VIENNA - In an effort to reach out to the community about current and upcoming available jobs in the oil and gas industry, a local college held an informational program Saturday at Grand Central Mall.
"We are focused on the oil and gas industry and the jobs coming into the area with it," said Brenda Kornmiller, dean of Business Engineering and Industrial Technologies for Washington State Community College in Marietta. "It is coming our way - part of it is already here - and we want to be ready for it when it reaches the Mid-Ohio Valley."
About 100 interested and curious people stopped by the mall's center court during the four-hour Washington State Community College Oil and Gas Meet and Greet.
A young man uses the virtual welder system provided by Lincoln Electric Company, based out of Cleveland, on Saturday during the Washington State Community College Oil and Gas Meet and Greet in the Grand Central Mall’s center court. (Photo by Jolene Craig)
"For the first time we have held an event like this, I feel like it went even better than I thought it would," Kornmiller said.
Industrial Technology professor Kent Hall said the Mid-Ohio Valley needs to have good, well-trained students to supply the industry moving into the area.

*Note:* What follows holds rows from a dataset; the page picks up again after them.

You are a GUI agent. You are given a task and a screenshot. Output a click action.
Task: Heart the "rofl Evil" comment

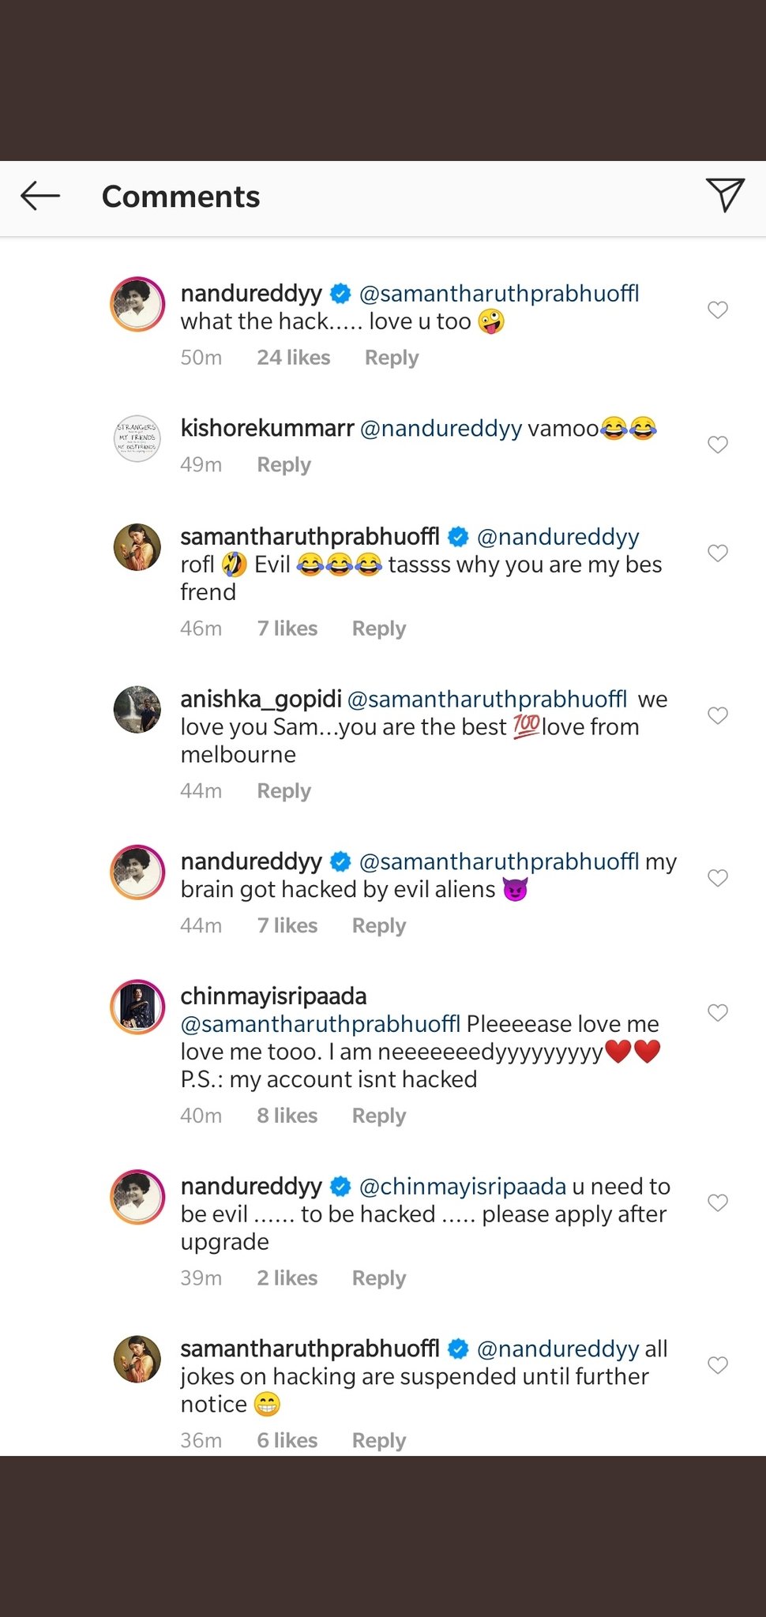point(717,553)
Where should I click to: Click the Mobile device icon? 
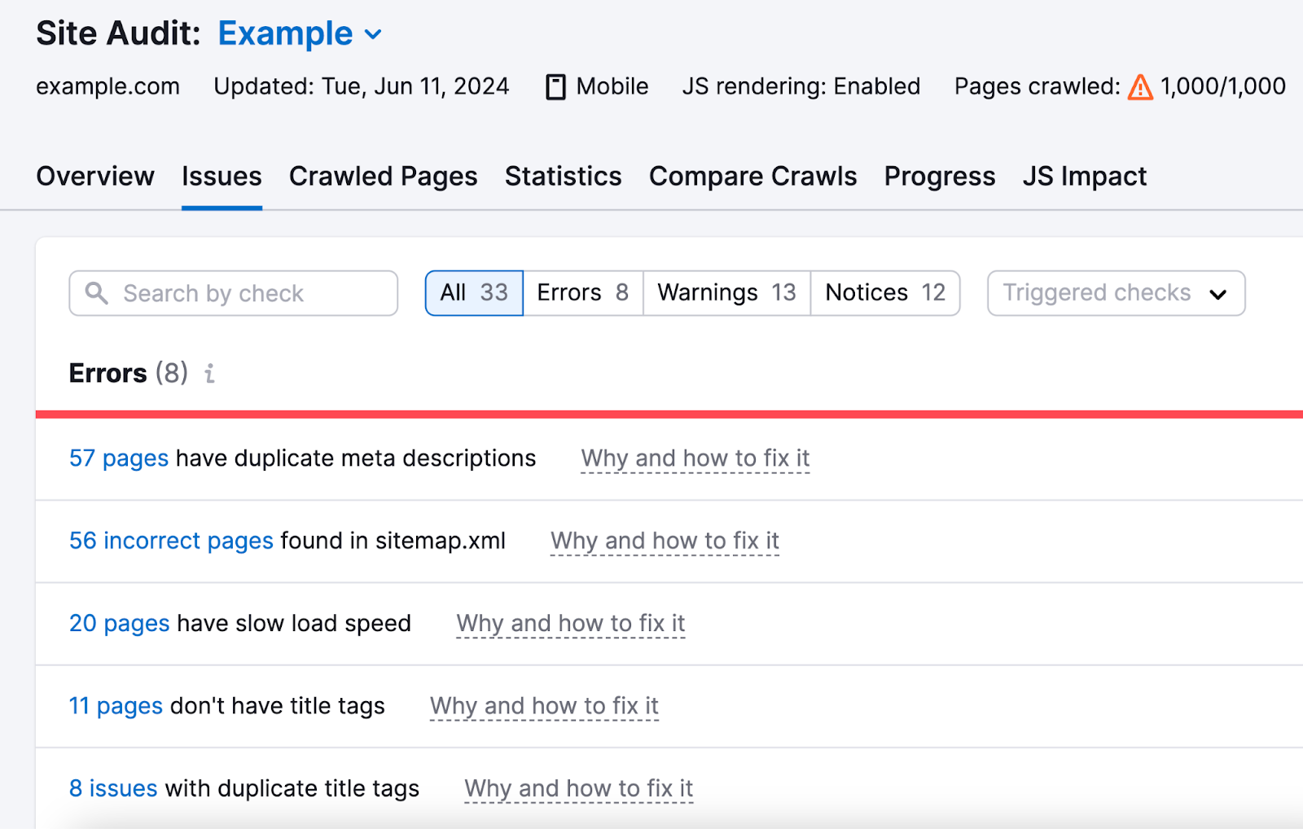pos(556,86)
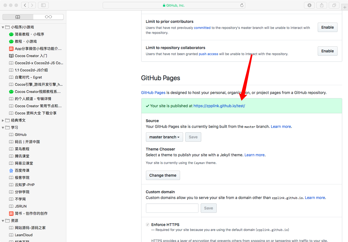Image resolution: width=348 pixels, height=242 pixels.
Task: Click the Safari forward navigation arrow
Action: pos(32,5)
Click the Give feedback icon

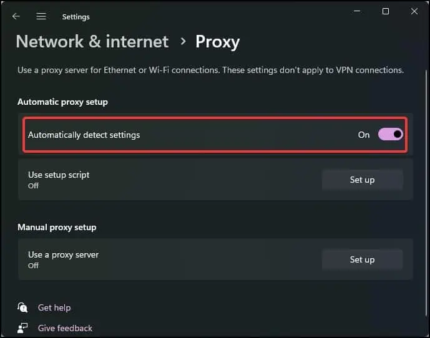coord(23,328)
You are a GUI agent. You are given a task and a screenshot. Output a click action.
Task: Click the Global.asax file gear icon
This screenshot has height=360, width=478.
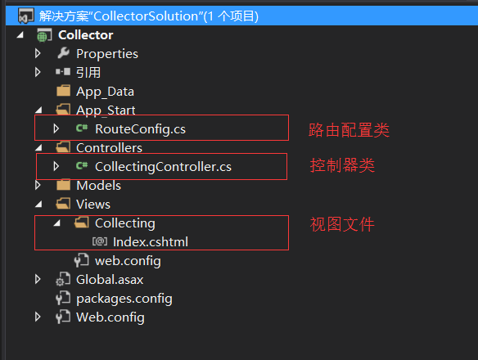[63, 279]
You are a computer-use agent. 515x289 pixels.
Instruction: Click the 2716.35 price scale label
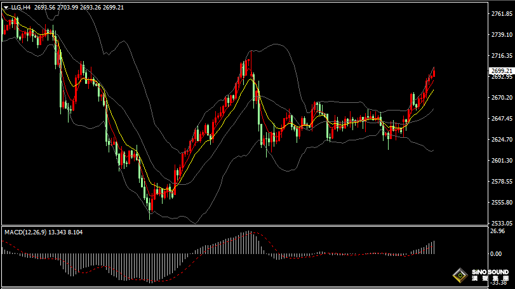pos(502,56)
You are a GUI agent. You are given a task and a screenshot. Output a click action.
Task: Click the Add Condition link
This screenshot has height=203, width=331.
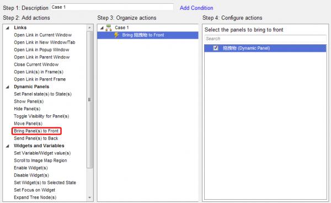click(x=196, y=8)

"There is a demand in the industry and we need to fill the positions locally," said 2013 WSCC graduate Dillon Strahler, who is now employed as a geographical information systems technician with S&A Property Research in Parkersburg.
Area companies involved in the oil and natural gas boom participated in the event in an effort to show prospective students and future employees what jobs need to be filled.
"We have been a traditional oil and gas producer in the area for 35 years and as the shale industry continues to develop we have had to grow and provide new and different services," said Eddy Biehl, general manager of Stonebridge Operating Co. in Marietta. "By working with Washington State, we are able to see the new direction of the industry with new employees with the latest training."
Both Kornmiller and Hall said the exploration and development of natural gas from Utica Shale in areas surrounding Washington County is moving into the local area and bringing jobs that offer wages that can double the national average.
"These employment opportunities hold considerable promise for economic growth for our area," said Kornmiller. "Through the courses, degrees and certificates available at Washington State, we can offer these companies a highly trained local base of employees."